Given records.
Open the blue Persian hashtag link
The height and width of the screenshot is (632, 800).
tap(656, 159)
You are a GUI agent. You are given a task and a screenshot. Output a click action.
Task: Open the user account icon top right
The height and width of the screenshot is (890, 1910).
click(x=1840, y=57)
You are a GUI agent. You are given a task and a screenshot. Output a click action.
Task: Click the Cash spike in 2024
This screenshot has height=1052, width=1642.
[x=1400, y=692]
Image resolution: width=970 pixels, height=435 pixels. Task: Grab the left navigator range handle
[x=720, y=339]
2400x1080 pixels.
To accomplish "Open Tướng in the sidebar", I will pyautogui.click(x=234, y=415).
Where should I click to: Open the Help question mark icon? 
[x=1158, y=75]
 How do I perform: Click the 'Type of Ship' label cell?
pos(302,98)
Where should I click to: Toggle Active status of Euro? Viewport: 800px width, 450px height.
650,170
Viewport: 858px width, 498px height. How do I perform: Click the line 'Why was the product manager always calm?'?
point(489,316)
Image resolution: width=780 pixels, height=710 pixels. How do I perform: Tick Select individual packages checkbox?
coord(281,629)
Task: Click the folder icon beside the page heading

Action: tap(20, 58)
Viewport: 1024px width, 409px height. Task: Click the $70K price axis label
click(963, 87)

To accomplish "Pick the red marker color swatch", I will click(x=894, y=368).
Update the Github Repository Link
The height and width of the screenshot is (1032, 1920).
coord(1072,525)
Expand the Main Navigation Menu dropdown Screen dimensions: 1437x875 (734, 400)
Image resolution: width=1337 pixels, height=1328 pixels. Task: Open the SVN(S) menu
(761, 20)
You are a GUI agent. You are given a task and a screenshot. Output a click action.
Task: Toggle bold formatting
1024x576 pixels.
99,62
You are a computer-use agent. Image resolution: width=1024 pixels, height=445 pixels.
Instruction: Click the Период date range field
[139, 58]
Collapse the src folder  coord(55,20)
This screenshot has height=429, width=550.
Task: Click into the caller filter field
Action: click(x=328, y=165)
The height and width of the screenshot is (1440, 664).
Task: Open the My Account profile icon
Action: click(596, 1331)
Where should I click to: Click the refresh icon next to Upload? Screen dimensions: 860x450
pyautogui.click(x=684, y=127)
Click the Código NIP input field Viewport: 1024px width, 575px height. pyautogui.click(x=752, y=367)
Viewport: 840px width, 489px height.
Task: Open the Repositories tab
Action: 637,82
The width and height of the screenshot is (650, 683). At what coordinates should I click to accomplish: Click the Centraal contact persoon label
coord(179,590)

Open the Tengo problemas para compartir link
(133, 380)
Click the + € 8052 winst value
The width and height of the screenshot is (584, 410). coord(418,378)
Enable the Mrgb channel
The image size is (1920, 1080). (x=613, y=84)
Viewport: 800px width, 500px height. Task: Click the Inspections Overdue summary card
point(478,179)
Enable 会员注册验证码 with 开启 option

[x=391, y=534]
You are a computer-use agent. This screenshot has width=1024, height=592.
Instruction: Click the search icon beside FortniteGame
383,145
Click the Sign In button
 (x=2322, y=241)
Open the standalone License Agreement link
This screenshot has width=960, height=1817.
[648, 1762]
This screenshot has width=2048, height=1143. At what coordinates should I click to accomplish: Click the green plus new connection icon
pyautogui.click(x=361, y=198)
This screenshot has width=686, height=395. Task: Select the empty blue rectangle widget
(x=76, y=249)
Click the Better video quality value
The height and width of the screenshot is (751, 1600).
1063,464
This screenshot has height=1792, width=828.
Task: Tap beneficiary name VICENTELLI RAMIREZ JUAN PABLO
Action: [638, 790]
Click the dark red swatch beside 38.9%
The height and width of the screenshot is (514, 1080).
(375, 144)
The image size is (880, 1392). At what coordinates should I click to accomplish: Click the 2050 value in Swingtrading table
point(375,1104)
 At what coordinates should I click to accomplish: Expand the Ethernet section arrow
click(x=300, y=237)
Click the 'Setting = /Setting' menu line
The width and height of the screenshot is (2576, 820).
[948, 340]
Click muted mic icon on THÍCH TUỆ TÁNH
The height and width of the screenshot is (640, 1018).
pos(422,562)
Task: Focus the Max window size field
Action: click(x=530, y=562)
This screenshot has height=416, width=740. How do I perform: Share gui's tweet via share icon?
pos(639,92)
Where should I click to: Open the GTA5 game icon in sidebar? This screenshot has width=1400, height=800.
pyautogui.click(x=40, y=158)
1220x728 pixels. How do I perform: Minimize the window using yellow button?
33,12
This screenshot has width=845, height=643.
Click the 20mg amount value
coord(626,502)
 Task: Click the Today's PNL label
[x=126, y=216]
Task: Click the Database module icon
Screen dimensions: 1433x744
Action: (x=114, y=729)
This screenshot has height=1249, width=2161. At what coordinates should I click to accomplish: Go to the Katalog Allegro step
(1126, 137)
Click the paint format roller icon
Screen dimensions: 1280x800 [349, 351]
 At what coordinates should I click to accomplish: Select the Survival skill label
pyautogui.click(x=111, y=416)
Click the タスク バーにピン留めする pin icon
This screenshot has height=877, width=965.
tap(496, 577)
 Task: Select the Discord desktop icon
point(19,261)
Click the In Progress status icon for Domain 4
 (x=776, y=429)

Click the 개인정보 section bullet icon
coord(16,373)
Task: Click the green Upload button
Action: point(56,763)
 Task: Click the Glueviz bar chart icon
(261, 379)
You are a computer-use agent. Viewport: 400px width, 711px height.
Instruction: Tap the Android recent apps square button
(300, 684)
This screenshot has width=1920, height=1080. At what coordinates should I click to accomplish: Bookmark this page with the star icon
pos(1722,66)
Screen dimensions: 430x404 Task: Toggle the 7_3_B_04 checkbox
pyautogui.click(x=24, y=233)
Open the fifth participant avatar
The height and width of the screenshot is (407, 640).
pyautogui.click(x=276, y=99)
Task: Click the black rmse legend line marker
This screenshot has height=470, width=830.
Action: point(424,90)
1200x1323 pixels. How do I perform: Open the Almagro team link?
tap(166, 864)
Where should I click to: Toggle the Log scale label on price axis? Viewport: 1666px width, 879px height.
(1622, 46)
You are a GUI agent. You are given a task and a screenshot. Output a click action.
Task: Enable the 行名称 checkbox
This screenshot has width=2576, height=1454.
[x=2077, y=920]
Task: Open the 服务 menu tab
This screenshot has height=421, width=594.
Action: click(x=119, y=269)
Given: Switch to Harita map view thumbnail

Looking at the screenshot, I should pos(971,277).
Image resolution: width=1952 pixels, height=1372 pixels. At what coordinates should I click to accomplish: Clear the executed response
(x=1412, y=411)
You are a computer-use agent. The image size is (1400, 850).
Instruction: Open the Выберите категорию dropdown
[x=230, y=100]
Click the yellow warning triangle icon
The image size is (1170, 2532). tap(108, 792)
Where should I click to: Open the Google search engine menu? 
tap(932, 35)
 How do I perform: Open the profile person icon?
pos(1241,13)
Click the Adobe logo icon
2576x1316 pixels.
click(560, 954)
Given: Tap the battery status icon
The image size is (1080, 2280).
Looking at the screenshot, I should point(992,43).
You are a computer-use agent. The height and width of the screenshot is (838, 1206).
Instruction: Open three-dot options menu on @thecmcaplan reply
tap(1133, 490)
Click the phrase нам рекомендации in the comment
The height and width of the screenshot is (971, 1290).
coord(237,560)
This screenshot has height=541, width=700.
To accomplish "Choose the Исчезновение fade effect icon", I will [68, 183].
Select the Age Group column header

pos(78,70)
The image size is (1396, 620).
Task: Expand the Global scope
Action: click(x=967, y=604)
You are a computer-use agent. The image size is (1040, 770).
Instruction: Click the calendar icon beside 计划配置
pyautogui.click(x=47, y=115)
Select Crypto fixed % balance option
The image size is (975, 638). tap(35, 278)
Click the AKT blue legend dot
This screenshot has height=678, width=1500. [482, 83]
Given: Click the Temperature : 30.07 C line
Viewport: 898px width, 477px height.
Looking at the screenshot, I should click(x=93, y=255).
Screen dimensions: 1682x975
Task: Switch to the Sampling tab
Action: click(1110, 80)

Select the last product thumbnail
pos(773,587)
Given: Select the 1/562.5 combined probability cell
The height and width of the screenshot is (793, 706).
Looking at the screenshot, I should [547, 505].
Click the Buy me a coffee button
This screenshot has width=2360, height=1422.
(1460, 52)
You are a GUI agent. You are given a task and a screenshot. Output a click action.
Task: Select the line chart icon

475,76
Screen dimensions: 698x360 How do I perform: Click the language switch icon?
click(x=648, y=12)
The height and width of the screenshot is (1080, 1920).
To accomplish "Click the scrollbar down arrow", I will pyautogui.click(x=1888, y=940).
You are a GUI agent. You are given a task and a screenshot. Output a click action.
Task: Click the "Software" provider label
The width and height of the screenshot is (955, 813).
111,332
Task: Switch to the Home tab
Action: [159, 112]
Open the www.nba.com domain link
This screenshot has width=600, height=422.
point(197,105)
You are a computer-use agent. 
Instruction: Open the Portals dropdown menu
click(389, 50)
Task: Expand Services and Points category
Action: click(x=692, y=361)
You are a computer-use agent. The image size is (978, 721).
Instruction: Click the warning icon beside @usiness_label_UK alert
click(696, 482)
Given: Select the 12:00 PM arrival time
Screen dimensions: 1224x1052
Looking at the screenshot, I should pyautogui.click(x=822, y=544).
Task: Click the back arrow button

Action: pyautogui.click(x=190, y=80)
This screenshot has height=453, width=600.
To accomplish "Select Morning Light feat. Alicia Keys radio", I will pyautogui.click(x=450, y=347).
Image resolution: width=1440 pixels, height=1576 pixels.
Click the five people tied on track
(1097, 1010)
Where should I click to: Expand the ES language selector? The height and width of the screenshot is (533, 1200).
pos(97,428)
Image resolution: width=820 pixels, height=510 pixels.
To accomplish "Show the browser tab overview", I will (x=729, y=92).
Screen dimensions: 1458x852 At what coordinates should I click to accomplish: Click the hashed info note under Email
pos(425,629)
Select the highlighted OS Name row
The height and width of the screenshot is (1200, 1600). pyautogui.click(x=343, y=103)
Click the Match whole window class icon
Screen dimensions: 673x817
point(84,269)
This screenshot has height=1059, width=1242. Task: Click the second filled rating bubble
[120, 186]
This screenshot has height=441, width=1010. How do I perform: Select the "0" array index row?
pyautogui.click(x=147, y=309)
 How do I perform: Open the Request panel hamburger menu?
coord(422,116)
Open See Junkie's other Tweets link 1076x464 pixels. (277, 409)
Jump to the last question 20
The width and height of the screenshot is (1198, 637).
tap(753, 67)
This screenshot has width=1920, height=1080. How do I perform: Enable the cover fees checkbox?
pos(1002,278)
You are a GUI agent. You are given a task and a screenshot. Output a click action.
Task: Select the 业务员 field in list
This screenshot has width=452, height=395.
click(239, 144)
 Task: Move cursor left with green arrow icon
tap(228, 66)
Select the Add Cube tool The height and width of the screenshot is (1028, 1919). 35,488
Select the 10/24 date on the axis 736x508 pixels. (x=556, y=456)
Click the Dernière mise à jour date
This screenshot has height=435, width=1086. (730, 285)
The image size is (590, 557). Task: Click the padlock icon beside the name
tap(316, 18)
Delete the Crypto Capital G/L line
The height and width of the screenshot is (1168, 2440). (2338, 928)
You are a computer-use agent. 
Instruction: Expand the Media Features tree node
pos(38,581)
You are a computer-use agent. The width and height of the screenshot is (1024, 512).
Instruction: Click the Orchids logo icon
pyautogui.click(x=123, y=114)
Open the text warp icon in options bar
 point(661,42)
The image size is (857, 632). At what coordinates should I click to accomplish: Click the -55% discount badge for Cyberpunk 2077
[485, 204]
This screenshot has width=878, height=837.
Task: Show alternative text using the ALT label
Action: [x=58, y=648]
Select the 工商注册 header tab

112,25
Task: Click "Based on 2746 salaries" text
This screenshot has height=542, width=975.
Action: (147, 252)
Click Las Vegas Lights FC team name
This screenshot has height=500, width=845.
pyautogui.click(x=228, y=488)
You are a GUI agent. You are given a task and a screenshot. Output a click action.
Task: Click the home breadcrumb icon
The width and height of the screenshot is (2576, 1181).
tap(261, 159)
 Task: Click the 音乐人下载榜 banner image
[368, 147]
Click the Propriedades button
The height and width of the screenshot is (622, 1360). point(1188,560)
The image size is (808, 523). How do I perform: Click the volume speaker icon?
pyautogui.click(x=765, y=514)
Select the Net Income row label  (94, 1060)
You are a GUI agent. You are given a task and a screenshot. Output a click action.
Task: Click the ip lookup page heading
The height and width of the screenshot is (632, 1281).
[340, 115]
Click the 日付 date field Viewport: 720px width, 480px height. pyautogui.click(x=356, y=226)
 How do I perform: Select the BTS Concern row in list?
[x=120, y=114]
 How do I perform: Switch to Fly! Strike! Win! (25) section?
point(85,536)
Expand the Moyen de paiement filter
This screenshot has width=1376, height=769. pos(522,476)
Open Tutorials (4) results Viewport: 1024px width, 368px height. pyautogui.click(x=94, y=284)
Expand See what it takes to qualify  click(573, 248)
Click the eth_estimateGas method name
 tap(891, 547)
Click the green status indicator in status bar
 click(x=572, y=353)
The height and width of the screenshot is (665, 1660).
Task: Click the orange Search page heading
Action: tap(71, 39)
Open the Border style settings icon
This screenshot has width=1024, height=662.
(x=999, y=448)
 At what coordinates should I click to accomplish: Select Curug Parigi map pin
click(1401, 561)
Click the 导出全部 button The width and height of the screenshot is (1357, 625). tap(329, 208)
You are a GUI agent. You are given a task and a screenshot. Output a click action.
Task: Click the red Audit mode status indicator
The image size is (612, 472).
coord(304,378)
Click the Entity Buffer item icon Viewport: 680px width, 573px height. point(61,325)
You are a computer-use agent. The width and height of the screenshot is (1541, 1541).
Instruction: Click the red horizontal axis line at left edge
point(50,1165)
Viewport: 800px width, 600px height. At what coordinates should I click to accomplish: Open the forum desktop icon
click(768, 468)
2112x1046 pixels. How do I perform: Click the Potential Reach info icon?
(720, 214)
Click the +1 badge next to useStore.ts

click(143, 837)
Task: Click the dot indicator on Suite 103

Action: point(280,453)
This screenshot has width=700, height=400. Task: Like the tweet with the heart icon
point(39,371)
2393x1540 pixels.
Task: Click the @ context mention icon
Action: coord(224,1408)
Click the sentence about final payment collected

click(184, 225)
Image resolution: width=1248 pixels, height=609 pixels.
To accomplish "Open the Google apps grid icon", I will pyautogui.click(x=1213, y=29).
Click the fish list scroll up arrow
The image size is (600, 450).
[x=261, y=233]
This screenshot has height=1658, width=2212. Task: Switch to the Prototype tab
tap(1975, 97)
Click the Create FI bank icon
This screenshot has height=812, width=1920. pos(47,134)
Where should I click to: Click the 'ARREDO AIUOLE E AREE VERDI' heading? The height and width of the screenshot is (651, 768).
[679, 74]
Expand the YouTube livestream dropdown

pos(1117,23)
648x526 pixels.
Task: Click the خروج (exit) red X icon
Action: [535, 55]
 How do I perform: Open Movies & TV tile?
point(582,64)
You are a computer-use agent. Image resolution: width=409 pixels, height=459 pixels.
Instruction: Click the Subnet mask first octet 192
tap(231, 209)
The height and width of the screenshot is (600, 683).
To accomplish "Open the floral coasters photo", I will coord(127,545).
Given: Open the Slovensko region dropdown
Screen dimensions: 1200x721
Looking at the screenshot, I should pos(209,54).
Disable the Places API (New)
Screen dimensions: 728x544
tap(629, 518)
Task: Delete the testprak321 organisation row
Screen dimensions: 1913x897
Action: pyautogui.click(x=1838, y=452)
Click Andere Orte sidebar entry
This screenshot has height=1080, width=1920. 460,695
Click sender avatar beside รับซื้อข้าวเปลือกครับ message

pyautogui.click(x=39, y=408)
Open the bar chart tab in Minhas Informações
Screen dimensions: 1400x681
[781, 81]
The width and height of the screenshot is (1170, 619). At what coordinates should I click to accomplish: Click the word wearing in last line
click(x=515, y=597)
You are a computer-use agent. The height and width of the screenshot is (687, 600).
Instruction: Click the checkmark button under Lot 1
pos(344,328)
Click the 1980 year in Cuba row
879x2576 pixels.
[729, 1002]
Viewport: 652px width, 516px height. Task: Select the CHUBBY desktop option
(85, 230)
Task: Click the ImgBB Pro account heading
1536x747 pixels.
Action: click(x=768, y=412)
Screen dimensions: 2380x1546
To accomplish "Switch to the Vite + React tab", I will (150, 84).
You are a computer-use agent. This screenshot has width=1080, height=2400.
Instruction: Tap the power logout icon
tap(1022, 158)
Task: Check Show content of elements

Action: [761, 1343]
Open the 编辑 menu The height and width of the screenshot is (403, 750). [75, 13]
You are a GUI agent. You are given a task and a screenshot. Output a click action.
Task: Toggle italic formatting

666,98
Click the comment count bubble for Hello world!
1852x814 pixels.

Short exercise. Put the records from the line that contains "Open the fifth participant avatar" down through the line that contains "[x=2077, y=920]", both included, into a two-column CSV with the columns instruction and coordinates, one row for each record. Put each value in its own quoted field, and replace any line breaks with spaces.

Response to the exercise.
instruction,coordinates
"Open the fifth participant avatar The height and width of the screenshot is (407, 640).","pyautogui.click(x=276, y=99)"
"Task: Click the black rmse legend line marker This screenshot has height=470, width=830.","Action: point(424,90)"
"1200x1323 pixels. How do I perform: Open the Almagro team link?","tap(166, 864)"
"Where should I click to: Toggle the Log scale label on price axis? Viewport: 1666px width, 879px height.","(1622, 46)"
"You are a GUI agent. You are given a task and a screenshot. Output a click action. Task: Enable the 行名称 checkbox This screenshot has width=2576, height=1454.","[x=2077, y=920]"